Entries on target coordinates:
:::::

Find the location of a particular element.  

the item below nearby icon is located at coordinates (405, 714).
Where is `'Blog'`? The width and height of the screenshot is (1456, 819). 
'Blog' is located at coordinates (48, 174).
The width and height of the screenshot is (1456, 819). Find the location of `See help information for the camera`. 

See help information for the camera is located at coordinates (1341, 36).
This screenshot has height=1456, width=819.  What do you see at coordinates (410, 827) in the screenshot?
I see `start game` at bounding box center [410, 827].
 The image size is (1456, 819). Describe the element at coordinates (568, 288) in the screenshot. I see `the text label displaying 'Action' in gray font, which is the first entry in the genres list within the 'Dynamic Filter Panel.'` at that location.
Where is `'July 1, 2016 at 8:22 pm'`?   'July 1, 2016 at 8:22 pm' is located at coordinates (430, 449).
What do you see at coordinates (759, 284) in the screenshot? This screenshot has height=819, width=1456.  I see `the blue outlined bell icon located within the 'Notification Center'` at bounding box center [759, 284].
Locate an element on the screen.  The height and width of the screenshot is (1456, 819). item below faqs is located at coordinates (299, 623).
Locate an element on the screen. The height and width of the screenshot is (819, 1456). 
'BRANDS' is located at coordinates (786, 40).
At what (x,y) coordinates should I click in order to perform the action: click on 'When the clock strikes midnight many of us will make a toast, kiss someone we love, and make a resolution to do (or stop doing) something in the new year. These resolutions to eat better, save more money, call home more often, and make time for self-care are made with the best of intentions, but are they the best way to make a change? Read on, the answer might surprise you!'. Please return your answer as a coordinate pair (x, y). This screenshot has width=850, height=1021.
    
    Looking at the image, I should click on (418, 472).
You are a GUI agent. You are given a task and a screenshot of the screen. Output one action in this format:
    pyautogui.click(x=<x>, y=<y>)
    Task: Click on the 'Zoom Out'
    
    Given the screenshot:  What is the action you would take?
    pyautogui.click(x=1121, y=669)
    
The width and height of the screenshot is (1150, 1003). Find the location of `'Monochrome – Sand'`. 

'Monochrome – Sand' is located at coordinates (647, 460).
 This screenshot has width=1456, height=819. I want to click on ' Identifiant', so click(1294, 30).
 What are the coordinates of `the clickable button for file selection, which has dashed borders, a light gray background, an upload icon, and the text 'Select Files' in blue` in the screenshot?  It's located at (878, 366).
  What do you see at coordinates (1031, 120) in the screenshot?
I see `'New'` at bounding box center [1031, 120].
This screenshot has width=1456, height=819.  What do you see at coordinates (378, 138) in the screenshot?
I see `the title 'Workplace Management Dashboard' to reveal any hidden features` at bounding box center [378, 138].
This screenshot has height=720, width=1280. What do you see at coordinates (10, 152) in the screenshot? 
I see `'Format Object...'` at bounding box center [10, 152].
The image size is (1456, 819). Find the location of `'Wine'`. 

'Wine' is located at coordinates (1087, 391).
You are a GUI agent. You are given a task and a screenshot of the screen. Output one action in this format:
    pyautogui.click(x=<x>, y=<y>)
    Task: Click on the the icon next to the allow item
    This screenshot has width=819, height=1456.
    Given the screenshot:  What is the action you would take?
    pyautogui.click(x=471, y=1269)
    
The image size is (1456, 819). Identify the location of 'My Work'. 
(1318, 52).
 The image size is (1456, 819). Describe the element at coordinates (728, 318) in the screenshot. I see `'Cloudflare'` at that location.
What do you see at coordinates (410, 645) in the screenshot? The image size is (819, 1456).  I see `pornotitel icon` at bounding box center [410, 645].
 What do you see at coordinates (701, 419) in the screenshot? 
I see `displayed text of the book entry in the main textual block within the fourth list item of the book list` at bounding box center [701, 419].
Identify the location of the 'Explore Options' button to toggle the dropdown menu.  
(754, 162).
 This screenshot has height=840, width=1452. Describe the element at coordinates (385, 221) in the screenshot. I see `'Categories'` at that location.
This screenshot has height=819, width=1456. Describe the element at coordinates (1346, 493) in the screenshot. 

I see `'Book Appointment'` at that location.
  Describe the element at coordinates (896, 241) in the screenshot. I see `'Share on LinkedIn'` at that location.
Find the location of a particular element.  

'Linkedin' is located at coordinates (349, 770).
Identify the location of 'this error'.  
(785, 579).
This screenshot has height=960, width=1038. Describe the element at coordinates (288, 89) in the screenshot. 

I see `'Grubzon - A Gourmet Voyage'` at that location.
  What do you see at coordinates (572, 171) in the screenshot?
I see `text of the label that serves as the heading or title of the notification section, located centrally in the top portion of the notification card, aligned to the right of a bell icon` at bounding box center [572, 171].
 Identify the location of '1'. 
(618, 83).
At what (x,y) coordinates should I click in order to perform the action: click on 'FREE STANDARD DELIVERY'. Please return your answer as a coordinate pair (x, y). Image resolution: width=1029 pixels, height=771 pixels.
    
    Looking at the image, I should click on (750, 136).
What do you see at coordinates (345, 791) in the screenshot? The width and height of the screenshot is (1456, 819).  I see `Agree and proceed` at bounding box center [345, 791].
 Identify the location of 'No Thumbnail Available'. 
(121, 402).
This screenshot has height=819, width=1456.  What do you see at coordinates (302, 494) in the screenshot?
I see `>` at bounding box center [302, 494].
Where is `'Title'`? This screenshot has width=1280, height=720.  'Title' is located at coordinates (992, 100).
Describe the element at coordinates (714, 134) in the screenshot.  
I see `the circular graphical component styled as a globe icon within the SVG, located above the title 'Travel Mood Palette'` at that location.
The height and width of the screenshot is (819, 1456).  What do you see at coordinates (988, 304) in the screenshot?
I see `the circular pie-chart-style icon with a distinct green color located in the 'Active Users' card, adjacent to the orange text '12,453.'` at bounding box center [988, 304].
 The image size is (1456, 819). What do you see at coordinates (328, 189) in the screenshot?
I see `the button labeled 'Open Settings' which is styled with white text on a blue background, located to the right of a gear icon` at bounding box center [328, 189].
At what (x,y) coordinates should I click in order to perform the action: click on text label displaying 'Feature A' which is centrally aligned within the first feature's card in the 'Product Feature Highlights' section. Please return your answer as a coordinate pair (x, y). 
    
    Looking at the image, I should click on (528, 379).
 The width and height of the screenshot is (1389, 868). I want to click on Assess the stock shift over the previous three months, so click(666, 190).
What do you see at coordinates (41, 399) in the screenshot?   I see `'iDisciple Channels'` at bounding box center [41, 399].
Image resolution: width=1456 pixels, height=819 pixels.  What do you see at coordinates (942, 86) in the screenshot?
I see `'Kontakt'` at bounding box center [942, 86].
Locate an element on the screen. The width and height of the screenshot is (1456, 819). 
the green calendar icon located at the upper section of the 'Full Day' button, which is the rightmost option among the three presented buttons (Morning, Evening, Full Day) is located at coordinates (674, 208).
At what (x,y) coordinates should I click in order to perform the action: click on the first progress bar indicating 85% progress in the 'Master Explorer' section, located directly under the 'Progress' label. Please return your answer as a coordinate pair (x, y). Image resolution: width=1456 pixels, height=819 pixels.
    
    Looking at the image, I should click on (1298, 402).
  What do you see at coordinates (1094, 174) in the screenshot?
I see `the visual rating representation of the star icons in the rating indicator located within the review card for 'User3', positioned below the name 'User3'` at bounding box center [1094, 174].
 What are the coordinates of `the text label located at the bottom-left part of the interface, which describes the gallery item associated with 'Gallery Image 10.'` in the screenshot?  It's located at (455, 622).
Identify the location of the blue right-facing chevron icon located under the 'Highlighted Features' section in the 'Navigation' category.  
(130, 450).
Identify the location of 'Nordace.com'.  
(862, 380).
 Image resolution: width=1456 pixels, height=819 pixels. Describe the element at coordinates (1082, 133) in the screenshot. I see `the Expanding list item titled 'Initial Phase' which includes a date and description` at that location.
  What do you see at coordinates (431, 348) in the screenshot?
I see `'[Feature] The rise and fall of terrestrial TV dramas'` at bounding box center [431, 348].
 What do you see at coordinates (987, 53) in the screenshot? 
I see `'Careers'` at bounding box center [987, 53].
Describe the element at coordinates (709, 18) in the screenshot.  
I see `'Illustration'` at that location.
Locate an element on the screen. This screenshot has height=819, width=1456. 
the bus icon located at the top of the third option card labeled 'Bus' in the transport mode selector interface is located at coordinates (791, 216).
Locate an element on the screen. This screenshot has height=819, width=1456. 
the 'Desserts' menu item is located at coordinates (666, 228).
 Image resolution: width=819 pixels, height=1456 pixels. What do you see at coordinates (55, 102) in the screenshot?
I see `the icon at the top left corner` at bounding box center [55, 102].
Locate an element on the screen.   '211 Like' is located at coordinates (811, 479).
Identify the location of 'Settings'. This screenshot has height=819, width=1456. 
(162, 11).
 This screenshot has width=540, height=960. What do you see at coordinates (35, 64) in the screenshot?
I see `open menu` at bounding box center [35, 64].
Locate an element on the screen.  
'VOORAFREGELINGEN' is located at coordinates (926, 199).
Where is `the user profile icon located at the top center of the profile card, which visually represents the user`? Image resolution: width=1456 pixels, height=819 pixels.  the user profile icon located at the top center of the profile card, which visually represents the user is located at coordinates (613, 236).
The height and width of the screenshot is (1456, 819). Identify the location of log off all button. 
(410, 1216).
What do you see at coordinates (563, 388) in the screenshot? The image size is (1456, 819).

:::::

Starting with the line containing "The width and height of the screenshot is (1456, 819). Find" and continuing through the line containing "coordinates (430, 449).", reproduce those lines, swapping "Find the location of" for "Locate" and leaving the rest unchanged.

The width and height of the screenshot is (1456, 819). Locate `See help information for the camera`. 

See help information for the camera is located at coordinates (1341, 36).
This screenshot has height=1456, width=819.  What do you see at coordinates (410, 827) in the screenshot?
I see `start game` at bounding box center [410, 827].
 The image size is (1456, 819). Describe the element at coordinates (568, 288) in the screenshot. I see `the text label displaying 'Action' in gray font, which is the first entry in the genres list within the 'Dynamic Filter Panel.'` at that location.
Where is `'July 1, 2016 at 8:22 pm'`?   'July 1, 2016 at 8:22 pm' is located at coordinates (430, 449).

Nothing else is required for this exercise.